## ACTIVITY
Set down each entry again exactly as written.

[Stored records]
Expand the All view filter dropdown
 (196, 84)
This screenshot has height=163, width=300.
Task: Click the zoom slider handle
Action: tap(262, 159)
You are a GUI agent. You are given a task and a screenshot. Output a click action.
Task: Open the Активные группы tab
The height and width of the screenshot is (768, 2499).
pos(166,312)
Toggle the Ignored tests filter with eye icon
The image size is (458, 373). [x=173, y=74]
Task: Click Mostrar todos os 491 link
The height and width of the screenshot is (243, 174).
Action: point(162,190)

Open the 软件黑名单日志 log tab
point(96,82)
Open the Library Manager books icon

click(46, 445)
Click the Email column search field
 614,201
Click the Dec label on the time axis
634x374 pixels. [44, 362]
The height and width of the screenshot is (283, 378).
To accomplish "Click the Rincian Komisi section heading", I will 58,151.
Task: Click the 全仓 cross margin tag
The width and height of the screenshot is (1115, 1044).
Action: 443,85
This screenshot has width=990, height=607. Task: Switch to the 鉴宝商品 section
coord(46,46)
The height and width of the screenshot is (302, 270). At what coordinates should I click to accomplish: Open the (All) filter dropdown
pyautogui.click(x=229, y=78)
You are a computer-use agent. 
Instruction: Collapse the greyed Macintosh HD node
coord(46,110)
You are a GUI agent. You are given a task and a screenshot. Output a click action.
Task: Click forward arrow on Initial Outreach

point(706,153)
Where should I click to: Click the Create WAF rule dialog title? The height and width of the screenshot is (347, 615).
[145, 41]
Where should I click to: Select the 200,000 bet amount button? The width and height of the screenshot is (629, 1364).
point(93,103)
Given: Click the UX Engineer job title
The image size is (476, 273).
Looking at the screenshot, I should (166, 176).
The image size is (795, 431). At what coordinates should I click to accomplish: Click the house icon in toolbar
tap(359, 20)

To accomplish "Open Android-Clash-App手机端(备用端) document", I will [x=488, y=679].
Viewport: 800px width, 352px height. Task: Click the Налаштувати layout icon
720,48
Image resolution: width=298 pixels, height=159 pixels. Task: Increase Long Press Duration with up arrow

## WRITTEN SOLUTION
Expand the All view filter dropdown
 (196, 84)
This screenshot has height=163, width=300.
Task: Click the zoom slider handle
Action: tap(262, 159)
You are a GUI agent. You are given a task and a screenshot. Output a click action.
Task: Open the Активные группы tab
The height and width of the screenshot is (768, 2499).
pos(166,312)
Toggle the Ignored tests filter with eye icon
The image size is (458, 373). [x=173, y=74]
Task: Click Mostrar todos os 491 link
The height and width of the screenshot is (243, 174).
Action: point(162,190)

Open the 软件黑名单日志 log tab
point(96,82)
Open the Library Manager books icon

click(46, 445)
Click the Email column search field
 614,201
Click the Dec label on the time axis
634x374 pixels. [44, 362]
The height and width of the screenshot is (283, 378).
To accomplish "Click the Rincian Komisi section heading", I will 58,151.
Task: Click the 全仓 cross margin tag
The width and height of the screenshot is (1115, 1044).
Action: 443,85
This screenshot has width=990, height=607. Task: Switch to the 鉴宝商品 section
coord(46,46)
The height and width of the screenshot is (302, 270). At what coordinates should I click to accomplish: Open the (All) filter dropdown
pyautogui.click(x=229, y=78)
You are a computer-use agent. 
Instruction: Collapse the greyed Macintosh HD node
coord(46,110)
You are a GUI agent. You are given a task and a screenshot. Output a click action.
Task: Click forward arrow on Initial Outreach

point(706,153)
Where should I click to: Click the Create WAF rule dialog title? The height and width of the screenshot is (347, 615).
[145, 41]
Where should I click to: Select the 200,000 bet amount button? The width and height of the screenshot is (629, 1364).
point(93,103)
Given: Click the UX Engineer job title
The image size is (476, 273).
Looking at the screenshot, I should (166, 176).
The image size is (795, 431). At what coordinates should I click to accomplish: Click the house icon in toolbar
tap(359, 20)

To accomplish "Open Android-Clash-App手机端(备用端) document", I will [x=488, y=679].
Viewport: 800px width, 352px height. Task: Click the Налаштувати layout icon
720,48
Image resolution: width=298 pixels, height=159 pixels. Task: Increase Long Press Duration with up arrow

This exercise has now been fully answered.